Blood tests can be performed to determine the amount of magnesium present. The normal range is between 0.7 and 1.0 mmol/L (1.7-2.3 mg/100 mL).
High levels occur in long-term kidney failure, malabsorption syndromes, diarrhoea, diabetic ketoacidosis, malnutrition, vomiting, and prolonged intravenous therapy. Medications such as diuretics, amphotericin, gentamicin, laxatives, cisplatin and cytotoxics may also be responsible. Low levels may cause an irregular heartbeat.
Urinary levels of magnesium may be important in some diseases.

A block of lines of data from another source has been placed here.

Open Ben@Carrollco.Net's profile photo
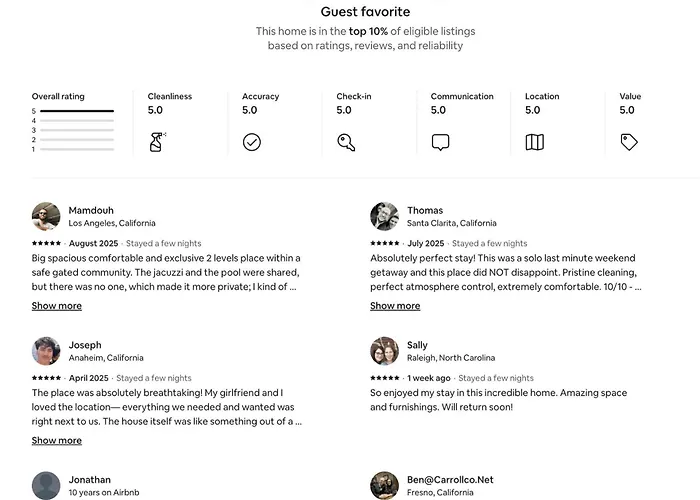 pos(384,486)
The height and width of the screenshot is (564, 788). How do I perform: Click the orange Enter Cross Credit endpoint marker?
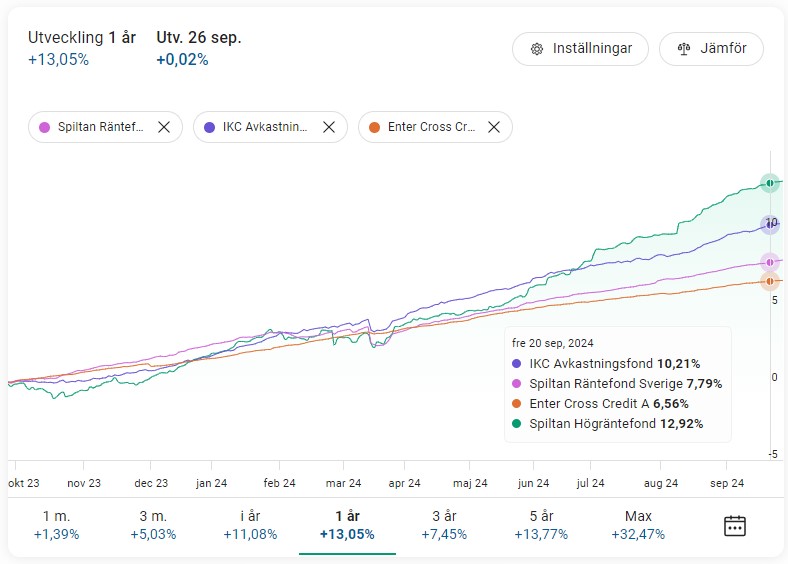(x=769, y=281)
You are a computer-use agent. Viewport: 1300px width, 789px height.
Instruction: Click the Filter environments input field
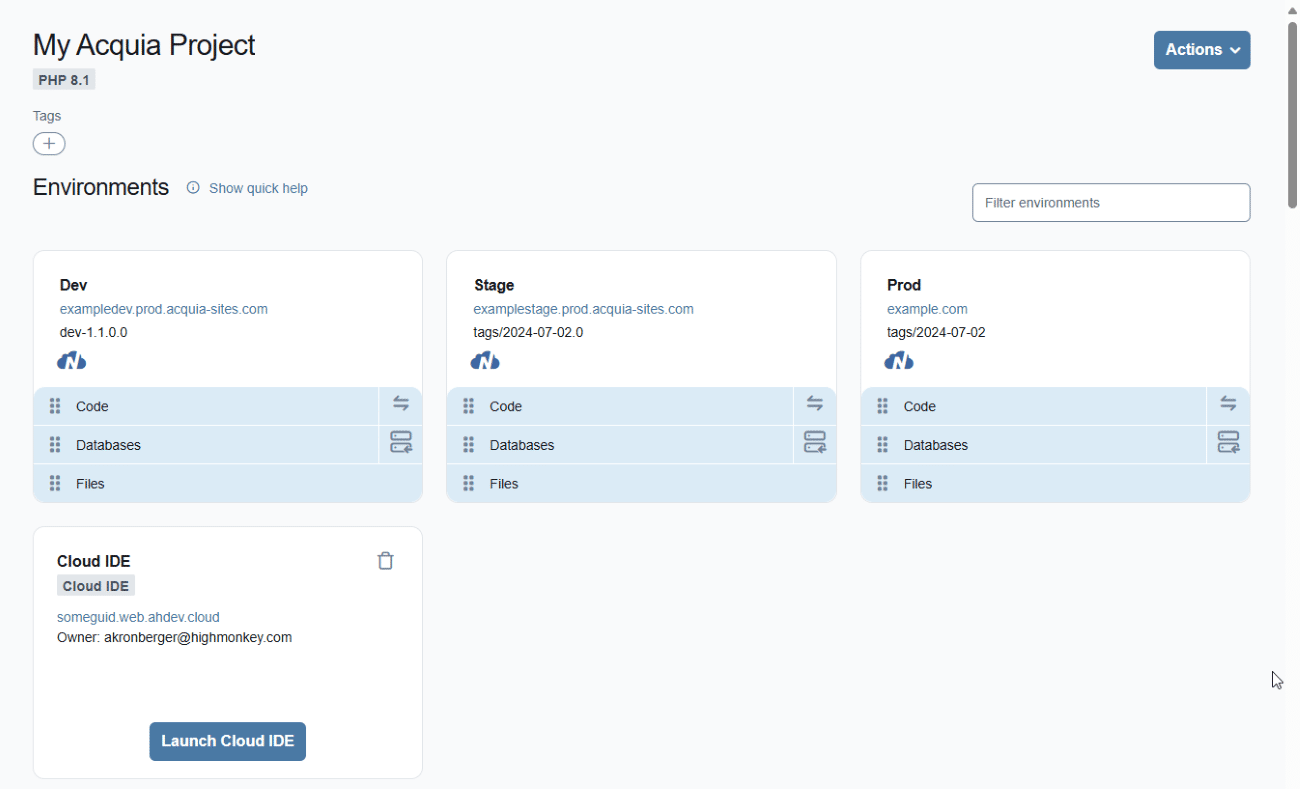[1110, 202]
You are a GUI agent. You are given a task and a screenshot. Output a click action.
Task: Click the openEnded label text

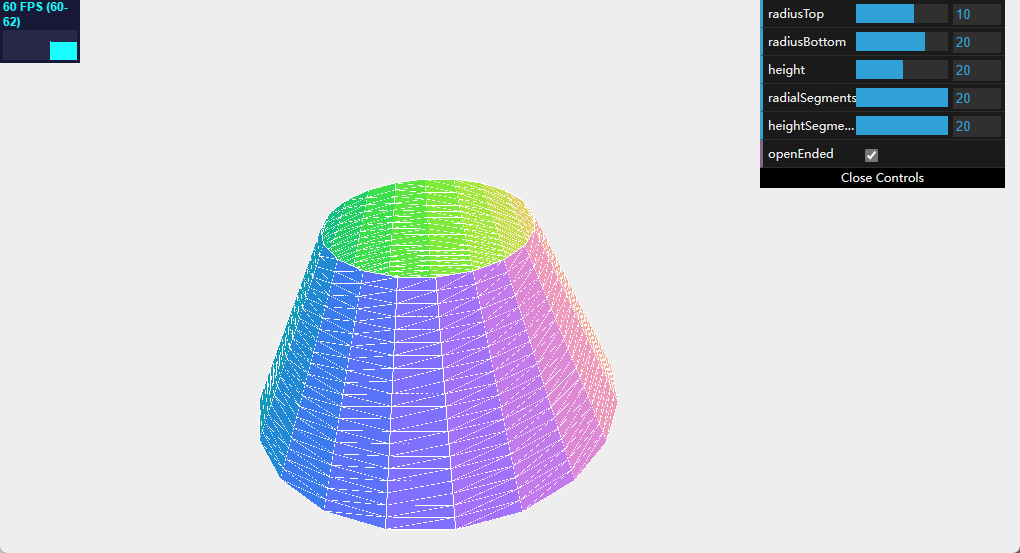click(x=800, y=154)
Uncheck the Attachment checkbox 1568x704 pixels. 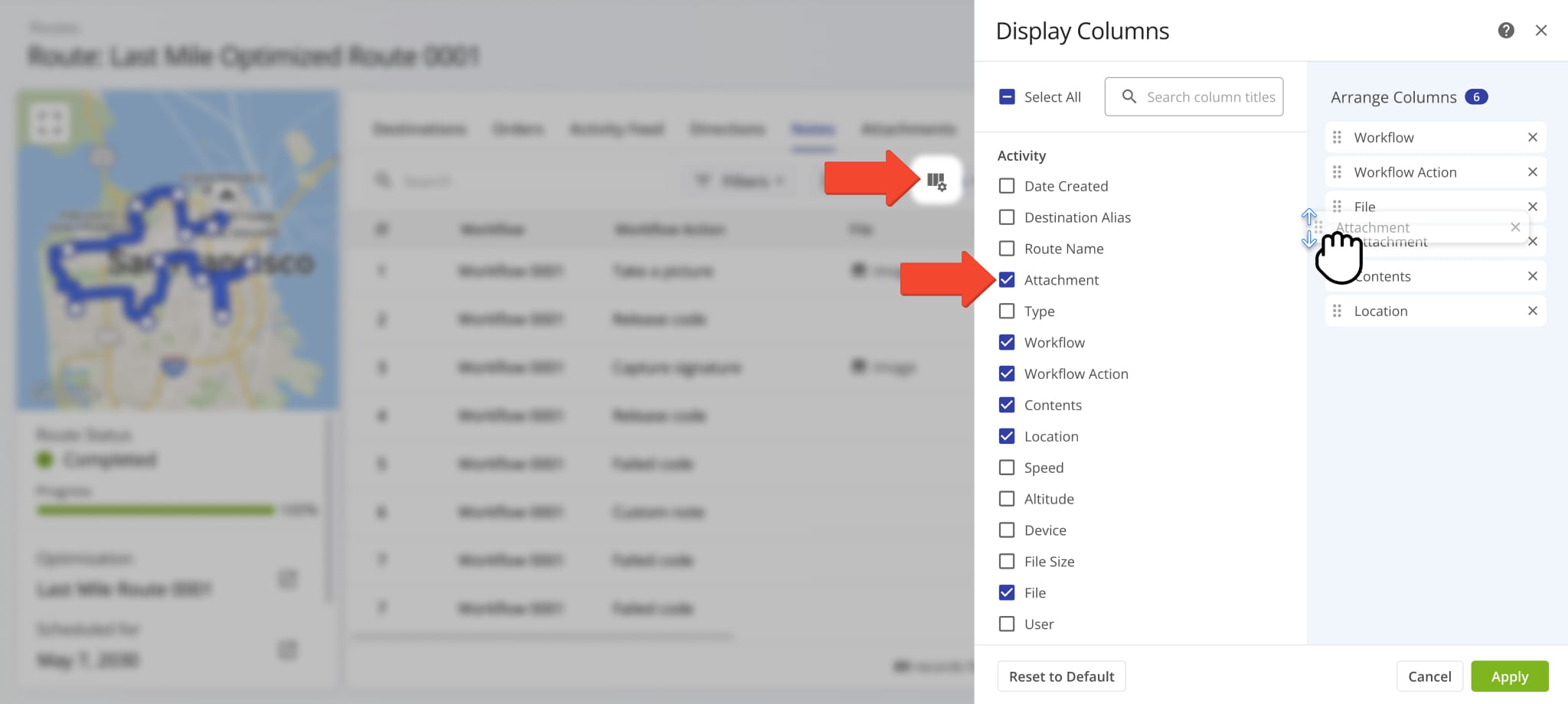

The normal level in urine is 2.5 to 8.0 µmol/day (20 to 180 mg/day) and low levels may occur in malabsorption syndromes (inability to absorb magnesium from gut), severe body fluid loss, alcoholism, diabetic ketoacidosis (severe form of uncontrolled diabetes), liver cirrhosis, primary aldosteronism (Conn syndrome) and long-term kidney failure.
The level of magnesium in faeces may also be measured in the investigation of unexplained diarrhoea. A high level may indicate an abuse of laxatives containing magnesium, or hypomagnesaemia (lack of magnesium in blood) due to loss of magnesium into gut. The normal level in faeces is 45 mmol/L or less than 15 mmol/day.
Magnesium can also be found in various forms, in numerous vitamin and mineral supplements. It may be used clinically in a very small number of people who have a magnesium deficiency.
The recommended daily intake for females is 270 mg. a day, and males 320 mg. a day. It is safe to use in pregnancy, breastfeeding and children.
The salts of magnesium (eg. magnesium hydroxide) are widely used in antacids.